▶ Work instructions: All lines from the entries below that contain the string "will" should be copied out.

Collection entries:
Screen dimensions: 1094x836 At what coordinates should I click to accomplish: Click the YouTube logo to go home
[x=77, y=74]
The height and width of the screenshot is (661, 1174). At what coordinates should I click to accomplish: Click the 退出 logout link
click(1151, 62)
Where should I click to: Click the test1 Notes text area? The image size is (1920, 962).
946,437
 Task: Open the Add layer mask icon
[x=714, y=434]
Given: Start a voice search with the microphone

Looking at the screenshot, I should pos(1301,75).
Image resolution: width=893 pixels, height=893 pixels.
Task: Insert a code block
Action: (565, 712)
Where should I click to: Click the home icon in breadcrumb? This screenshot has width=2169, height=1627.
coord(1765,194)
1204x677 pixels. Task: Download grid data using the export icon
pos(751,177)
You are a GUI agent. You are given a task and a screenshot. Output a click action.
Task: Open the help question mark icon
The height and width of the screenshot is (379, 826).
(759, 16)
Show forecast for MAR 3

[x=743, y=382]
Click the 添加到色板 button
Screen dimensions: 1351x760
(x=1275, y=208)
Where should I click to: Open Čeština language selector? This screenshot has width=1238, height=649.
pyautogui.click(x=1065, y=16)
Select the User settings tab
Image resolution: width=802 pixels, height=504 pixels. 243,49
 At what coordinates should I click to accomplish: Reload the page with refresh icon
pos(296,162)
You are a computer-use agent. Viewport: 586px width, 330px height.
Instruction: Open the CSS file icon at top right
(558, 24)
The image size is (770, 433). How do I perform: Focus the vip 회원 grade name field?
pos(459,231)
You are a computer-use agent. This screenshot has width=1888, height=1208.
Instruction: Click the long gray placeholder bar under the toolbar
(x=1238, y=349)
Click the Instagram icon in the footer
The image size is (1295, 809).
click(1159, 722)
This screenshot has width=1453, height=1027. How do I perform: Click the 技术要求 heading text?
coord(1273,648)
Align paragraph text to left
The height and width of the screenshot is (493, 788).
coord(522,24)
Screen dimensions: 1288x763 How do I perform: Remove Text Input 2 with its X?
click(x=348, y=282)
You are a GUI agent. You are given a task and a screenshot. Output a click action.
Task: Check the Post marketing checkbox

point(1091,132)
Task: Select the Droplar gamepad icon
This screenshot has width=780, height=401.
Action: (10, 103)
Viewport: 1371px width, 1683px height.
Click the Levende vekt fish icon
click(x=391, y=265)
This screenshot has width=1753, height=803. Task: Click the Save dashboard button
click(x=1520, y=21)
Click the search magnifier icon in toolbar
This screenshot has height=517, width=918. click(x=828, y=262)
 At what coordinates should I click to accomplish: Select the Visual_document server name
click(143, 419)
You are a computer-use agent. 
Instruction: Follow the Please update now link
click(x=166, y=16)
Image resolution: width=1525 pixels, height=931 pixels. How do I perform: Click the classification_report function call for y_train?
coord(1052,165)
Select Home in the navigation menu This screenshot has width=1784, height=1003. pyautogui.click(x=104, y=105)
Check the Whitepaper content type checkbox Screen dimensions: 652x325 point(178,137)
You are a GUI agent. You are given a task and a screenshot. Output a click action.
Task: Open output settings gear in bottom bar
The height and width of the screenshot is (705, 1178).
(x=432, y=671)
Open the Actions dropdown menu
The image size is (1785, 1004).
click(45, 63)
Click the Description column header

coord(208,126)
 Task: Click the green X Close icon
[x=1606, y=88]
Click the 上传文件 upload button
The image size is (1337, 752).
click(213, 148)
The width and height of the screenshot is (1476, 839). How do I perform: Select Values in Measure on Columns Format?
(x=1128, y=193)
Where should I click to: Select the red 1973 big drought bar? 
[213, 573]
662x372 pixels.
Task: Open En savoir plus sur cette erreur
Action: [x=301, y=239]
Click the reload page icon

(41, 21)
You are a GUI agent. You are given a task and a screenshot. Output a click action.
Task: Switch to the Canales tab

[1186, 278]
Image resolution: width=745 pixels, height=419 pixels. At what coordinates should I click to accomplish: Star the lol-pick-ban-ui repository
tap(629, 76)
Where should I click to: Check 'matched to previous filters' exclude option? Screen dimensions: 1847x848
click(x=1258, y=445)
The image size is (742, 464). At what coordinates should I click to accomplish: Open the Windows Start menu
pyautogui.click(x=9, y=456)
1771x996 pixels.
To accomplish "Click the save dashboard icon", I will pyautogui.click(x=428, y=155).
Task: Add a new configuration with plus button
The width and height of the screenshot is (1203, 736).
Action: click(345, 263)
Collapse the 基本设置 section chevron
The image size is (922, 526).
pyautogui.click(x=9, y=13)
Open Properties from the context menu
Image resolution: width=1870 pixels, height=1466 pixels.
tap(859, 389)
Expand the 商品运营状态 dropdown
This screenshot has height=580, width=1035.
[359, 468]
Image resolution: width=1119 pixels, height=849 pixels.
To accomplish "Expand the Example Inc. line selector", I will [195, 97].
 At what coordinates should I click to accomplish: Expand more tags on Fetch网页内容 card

▶ Result for this task:
To accomplish "Click the save dashboard icon", I will pyautogui.click(x=428, y=155).
To accomplish "Expand the Example Inc. line selector", I will [195, 97].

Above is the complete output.